Плохо что я обманула его, потому что все еще люблю Сантьяго, или была еще какая-то причина? Если на то что я сделала, не было никакой определенной причины, сейчас я снова могла бы обмануть его.
На кухне засвистел чайник, и Диего пошел его выключать. Я смотрела на зубную щетку Сантьяго с новыми и еще блестящими щетинками, рядом лежали наши с Диего щетки, которые мы только что использовали.
Я скользила внутри музыки, словно танго было океаном, сквозь который должен был открыться проход. Я танцевала с мужчиной в парике. Я спрашивала себя, что может заставить мужчину надеть парик? Диего и Сантьяго не смотрели на меня, по крайней мере не все время; они смотрели на определенную часть танцплощадки прямо перед собой и перед ведерком со льдом, на танцоров, которые кружились там до следующего поворота. Диего периодически наливал шампанское и ставил бутылку обратно в ведерко.
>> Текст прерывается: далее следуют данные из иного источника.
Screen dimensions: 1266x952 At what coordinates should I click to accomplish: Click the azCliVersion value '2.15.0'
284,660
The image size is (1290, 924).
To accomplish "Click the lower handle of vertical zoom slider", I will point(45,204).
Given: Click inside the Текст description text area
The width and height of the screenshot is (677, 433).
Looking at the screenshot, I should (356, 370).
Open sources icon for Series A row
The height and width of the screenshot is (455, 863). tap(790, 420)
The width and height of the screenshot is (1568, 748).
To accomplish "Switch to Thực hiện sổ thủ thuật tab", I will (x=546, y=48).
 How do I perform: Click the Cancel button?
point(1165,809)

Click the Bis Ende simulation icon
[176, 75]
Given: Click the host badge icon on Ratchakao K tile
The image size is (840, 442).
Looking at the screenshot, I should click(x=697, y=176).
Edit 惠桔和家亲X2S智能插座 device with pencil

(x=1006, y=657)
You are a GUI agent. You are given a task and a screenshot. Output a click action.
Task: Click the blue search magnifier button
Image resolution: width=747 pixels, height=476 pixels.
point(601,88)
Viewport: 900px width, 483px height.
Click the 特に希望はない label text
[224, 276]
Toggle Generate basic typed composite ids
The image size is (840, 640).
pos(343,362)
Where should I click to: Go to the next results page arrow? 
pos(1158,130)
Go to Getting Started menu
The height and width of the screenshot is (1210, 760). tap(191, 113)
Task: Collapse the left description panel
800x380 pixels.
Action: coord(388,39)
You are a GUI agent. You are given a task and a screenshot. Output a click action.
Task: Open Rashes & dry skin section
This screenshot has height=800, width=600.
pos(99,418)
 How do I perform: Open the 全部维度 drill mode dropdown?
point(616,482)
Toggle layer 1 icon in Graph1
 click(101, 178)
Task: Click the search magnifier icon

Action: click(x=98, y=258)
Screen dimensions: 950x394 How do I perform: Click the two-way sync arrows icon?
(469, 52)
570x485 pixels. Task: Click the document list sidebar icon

– Хорошо, очень хорошо, – хвалил меня мужчина в парике, еле двигая челюстью. Он неплохо танцевал, но движения у него были скованные, под стать его челюсти; он был одет в нейлоновый костюм и рубашку, которые, как магнит, притягивали все запахи.
Наверное, надо было лучше идти в «Ла-Вируту», но я боялась встретить там девчонок, которым, помимо всего прочего, надо было бы объяснять, почему на мне это черное платье без бретелек, которое я никогда не надевала, когда шла с ними. «Каннинг» был самым подходящим для Сантьяго клубом милонги, более скромный, чем «Ла-Вирута», которая казалась слишком праздничной. Я осмотрела кубообразный зал: красные лампочки, деревянный пол, танцплощадка, окружающая столики.